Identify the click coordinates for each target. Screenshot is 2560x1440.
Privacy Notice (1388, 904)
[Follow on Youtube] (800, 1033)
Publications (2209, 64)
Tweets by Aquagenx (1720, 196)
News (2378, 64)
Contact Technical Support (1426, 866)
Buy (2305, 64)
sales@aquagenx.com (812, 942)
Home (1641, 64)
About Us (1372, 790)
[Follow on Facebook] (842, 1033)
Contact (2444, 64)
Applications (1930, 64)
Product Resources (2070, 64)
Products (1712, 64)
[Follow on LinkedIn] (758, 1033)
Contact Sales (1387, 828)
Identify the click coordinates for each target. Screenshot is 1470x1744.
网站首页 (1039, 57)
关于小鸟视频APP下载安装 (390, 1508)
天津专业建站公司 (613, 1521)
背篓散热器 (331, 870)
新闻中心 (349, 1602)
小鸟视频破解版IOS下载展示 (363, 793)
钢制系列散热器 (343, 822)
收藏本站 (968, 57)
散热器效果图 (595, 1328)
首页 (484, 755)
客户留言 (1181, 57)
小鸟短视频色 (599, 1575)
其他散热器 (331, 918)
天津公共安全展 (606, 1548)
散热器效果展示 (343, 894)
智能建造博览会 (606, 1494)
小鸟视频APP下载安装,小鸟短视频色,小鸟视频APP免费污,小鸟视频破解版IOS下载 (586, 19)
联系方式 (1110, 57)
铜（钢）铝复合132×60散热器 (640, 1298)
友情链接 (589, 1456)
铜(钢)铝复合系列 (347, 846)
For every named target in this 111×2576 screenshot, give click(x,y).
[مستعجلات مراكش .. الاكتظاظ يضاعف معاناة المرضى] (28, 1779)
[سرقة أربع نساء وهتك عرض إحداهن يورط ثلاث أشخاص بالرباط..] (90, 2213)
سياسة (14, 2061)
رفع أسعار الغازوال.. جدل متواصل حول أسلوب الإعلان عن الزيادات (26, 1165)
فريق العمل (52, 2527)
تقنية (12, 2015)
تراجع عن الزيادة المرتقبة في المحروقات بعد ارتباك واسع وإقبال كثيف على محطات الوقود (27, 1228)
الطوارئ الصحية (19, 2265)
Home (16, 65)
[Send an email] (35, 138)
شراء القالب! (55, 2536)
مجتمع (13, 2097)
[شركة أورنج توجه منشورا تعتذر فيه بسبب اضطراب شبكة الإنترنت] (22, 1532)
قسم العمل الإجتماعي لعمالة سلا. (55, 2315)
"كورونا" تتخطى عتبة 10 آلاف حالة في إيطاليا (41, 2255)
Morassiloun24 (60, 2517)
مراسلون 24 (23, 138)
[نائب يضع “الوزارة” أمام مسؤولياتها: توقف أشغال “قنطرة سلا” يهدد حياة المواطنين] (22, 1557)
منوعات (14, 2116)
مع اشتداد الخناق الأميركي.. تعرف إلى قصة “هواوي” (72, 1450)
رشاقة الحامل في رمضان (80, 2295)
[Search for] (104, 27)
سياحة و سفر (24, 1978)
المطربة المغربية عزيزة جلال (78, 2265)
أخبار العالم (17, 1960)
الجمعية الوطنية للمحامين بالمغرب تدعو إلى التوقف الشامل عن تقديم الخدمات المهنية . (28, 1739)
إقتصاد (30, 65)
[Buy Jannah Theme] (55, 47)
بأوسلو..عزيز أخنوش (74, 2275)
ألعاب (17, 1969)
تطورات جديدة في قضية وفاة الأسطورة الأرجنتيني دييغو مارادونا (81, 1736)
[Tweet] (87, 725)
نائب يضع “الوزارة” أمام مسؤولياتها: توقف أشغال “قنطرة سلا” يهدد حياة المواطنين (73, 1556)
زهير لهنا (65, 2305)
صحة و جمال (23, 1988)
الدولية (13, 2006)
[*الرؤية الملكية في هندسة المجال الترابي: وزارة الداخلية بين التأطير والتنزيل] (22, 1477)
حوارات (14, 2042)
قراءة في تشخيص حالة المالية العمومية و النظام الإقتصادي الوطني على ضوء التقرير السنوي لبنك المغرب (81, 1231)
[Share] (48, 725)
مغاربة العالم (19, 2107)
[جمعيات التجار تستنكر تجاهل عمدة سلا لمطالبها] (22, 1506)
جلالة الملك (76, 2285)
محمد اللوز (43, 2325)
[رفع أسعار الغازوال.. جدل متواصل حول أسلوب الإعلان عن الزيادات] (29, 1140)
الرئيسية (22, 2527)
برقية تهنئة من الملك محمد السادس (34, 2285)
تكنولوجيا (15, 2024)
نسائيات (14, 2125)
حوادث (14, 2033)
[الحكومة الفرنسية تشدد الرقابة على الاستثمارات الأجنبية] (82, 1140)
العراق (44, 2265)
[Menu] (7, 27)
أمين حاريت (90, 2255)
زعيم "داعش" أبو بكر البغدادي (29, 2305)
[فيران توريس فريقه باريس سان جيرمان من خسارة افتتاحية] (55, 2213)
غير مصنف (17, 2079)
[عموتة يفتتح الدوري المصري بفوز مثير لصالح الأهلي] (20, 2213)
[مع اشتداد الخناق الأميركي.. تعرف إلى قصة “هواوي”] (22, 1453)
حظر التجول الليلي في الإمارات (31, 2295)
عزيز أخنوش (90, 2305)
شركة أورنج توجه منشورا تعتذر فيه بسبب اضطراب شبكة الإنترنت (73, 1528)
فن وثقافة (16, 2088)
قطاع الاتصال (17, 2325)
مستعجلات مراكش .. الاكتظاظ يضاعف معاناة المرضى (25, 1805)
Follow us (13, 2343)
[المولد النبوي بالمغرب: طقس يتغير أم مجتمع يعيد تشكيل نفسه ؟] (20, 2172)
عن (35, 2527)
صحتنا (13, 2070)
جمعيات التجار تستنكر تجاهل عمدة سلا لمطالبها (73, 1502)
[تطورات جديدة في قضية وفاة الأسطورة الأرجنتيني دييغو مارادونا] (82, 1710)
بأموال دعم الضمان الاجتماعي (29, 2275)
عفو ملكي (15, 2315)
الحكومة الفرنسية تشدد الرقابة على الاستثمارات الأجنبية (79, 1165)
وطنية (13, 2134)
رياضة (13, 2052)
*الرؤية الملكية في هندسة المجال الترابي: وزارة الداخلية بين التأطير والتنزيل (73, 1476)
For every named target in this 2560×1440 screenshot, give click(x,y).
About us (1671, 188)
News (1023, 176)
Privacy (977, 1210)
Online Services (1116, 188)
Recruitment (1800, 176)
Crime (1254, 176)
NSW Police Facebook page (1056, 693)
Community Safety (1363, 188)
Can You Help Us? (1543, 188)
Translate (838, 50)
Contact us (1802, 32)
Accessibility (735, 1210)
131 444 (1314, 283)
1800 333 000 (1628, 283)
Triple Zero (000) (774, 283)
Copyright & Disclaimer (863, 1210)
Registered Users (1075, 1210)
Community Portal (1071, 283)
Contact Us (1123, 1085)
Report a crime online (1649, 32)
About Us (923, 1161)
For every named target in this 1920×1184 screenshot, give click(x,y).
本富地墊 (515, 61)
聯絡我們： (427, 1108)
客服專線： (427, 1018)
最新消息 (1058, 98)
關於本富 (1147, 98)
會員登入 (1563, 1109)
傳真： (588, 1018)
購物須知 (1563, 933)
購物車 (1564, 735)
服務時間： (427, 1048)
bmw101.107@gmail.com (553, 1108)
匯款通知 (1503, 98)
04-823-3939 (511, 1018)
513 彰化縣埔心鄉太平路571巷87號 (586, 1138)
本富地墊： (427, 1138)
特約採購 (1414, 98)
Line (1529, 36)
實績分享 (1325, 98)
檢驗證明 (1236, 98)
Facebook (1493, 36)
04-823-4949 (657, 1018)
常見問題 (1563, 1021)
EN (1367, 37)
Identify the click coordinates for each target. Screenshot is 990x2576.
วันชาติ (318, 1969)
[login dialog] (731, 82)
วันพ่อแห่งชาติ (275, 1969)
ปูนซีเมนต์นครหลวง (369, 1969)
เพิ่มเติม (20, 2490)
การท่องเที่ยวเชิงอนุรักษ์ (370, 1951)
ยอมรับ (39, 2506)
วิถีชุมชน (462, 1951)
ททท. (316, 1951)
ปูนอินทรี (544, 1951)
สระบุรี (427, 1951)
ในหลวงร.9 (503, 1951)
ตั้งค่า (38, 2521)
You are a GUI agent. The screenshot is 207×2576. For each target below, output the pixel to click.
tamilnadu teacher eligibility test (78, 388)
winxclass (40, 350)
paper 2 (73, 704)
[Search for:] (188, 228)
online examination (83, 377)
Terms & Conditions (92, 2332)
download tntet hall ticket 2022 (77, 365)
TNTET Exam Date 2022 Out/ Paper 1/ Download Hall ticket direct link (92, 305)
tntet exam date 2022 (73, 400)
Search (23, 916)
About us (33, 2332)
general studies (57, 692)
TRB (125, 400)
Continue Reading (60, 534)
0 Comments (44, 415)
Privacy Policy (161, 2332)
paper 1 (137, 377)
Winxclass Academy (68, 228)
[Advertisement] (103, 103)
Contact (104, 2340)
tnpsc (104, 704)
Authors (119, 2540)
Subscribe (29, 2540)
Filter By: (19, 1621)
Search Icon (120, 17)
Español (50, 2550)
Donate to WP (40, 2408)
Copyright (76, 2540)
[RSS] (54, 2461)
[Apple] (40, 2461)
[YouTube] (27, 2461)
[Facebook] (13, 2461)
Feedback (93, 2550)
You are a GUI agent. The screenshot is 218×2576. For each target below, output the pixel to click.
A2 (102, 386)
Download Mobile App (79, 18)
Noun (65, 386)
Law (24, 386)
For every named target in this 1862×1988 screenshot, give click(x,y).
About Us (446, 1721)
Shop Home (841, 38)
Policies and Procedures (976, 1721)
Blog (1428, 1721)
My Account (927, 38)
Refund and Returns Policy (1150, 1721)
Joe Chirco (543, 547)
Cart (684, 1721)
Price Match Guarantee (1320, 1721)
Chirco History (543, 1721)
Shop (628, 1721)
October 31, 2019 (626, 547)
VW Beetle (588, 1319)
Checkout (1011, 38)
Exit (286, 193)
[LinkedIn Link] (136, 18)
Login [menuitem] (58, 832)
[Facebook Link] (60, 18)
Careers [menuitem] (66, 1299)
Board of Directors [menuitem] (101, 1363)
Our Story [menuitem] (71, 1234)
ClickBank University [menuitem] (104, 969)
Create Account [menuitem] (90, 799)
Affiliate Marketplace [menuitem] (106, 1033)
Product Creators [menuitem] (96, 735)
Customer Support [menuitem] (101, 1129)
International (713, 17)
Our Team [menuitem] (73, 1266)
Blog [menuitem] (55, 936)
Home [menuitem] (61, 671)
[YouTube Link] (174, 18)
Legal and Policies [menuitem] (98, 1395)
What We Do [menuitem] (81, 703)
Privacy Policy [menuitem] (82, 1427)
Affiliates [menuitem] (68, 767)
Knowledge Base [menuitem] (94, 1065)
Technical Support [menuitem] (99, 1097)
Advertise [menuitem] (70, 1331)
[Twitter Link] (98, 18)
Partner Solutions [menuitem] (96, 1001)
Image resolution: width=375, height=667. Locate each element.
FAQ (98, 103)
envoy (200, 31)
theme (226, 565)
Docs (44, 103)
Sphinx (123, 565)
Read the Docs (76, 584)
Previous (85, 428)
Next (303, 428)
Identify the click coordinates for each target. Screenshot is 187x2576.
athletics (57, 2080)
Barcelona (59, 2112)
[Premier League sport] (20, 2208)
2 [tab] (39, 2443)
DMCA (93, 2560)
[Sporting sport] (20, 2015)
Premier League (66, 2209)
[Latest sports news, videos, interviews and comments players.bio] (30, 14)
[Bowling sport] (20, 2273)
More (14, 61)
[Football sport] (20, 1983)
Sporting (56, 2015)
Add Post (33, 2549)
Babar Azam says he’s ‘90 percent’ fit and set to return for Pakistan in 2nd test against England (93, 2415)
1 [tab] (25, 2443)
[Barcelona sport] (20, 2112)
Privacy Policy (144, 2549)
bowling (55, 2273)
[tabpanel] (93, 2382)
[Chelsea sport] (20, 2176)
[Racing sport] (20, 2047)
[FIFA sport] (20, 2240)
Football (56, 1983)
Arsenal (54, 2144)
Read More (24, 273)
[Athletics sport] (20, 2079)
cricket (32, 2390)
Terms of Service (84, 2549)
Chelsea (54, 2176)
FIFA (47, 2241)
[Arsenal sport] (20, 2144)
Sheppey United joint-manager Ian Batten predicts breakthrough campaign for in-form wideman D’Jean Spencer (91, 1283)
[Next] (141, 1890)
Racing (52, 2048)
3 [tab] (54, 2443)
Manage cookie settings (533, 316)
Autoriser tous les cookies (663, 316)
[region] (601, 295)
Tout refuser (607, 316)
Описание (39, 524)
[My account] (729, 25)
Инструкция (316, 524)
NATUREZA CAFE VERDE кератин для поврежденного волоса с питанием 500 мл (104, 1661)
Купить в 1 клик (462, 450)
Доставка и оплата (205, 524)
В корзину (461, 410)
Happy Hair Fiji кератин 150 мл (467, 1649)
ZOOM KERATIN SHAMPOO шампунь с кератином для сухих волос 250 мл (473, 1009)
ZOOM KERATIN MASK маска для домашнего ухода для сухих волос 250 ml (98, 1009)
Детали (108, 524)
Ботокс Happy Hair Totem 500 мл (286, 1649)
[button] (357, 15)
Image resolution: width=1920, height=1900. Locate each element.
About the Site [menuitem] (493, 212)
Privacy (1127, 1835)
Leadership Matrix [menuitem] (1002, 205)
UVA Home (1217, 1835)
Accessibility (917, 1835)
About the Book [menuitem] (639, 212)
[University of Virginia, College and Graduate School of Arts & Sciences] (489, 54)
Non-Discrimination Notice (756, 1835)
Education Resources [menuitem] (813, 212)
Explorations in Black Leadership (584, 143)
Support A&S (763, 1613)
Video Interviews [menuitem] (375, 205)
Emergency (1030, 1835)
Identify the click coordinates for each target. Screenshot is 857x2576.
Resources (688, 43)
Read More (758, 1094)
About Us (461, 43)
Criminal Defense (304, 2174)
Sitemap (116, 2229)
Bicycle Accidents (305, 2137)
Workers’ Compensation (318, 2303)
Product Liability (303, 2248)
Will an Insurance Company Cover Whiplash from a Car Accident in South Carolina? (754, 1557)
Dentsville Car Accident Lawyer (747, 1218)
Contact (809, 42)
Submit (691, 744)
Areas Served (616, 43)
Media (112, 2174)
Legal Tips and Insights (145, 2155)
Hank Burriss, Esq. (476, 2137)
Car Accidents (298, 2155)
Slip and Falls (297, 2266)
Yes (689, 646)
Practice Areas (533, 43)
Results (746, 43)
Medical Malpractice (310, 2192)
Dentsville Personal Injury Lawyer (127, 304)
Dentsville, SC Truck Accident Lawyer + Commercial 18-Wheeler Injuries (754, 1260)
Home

━━━━━━━━━━━━━━━━━━━━

REQUIRED ACTION> The lines you return should be those above that contain the word "قنطرة", every one of them.

ANSWER TO THIS EXERCISE>
[نائب يضع “الوزارة” أمام مسؤولياتها: توقف أشغال “قنطرة سلا” يهدد حياة المواطنين] (22, 1557)
نائب يضع “الوزارة” أمام مسؤولياتها: توقف أشغال “قنطرة سلا” يهدد حياة المواطنين (73, 1556)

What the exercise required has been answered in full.